If you want to be a Bond girl you must be blessed with an incredible body, this much we know, and it helps to have an ambiguous accent and a slightly mysterious, sultry look. Bond girls aren’t bubbly or like Baby Spice; Bond girls are hard to get and rather aloof by virtue of looking seriously good in skin tight clothes that still enable the wearer to perform gymnastics (bedroom or otherwise). You can be blonde to be a Bond girl (see Kim Basinger and Honor Blackman) but in that case you’d better be either slightly school ma’am-ish or well, you know, Kim Basinger. Who, by the way, is the only Bond Girl to win an Oscar after being a Bond girl. I’m guessing that fact, but I’m pretty sure it’s true.
Anyway, I love a Bond girl, even if I’m not overly bothered by the films because they are just so cartoonish as female characters go – usually a Daphne from Scooby Doo / Jessica Rabbit hybrid. But by giving them tongue in cheek, overtly sexual monikers, the Bond franchise gets away with not being terribly 2015 in terms of feminism and all that.

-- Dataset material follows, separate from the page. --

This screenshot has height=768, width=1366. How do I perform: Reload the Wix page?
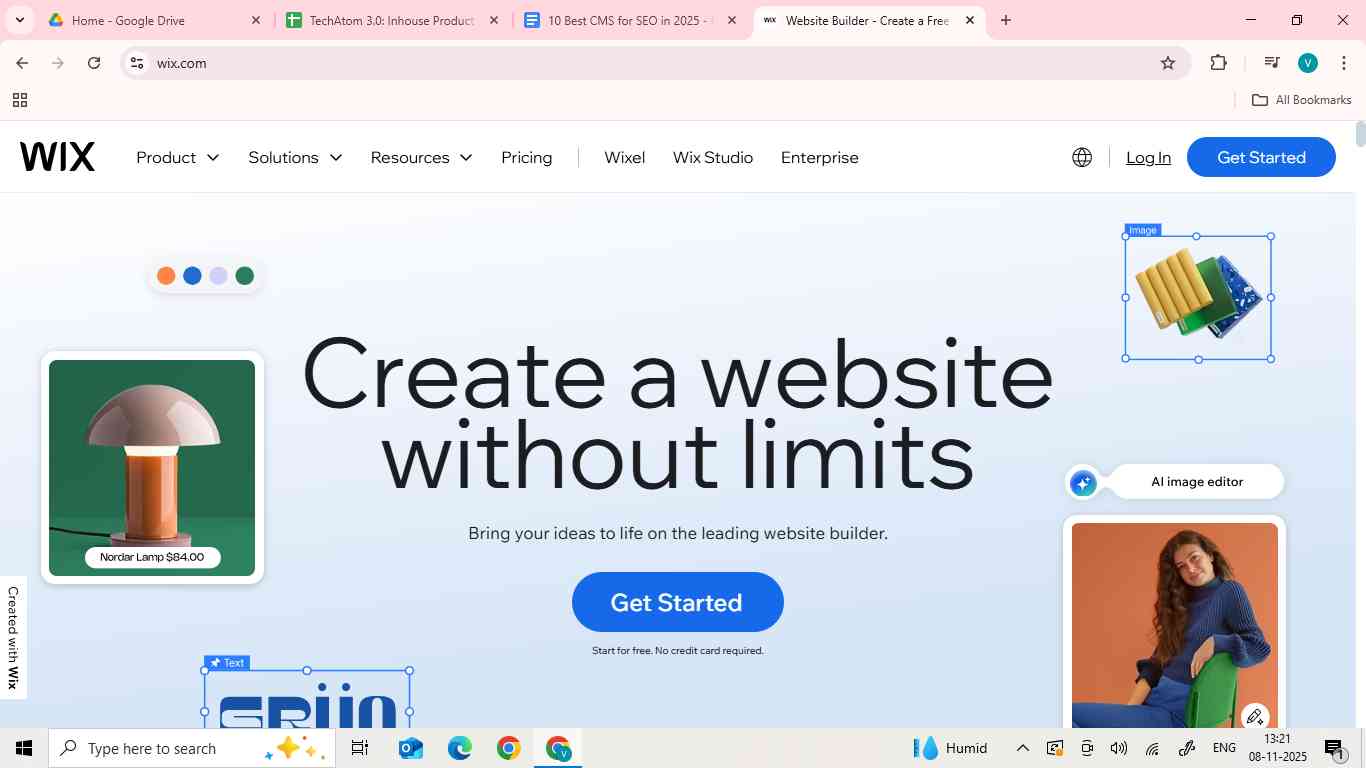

We can’t really complain, they are trying; we’ve had a female ‘M’ in the form of Dame Judi Dench (although they killed her off) and that’s pretty progressive as the Bond franchise goes. You know what would be really impressively modern and cutting edge? A Bond girl who looks really crap and uncomfortable in a bikini. Go on, Broccoli lot, I dare you…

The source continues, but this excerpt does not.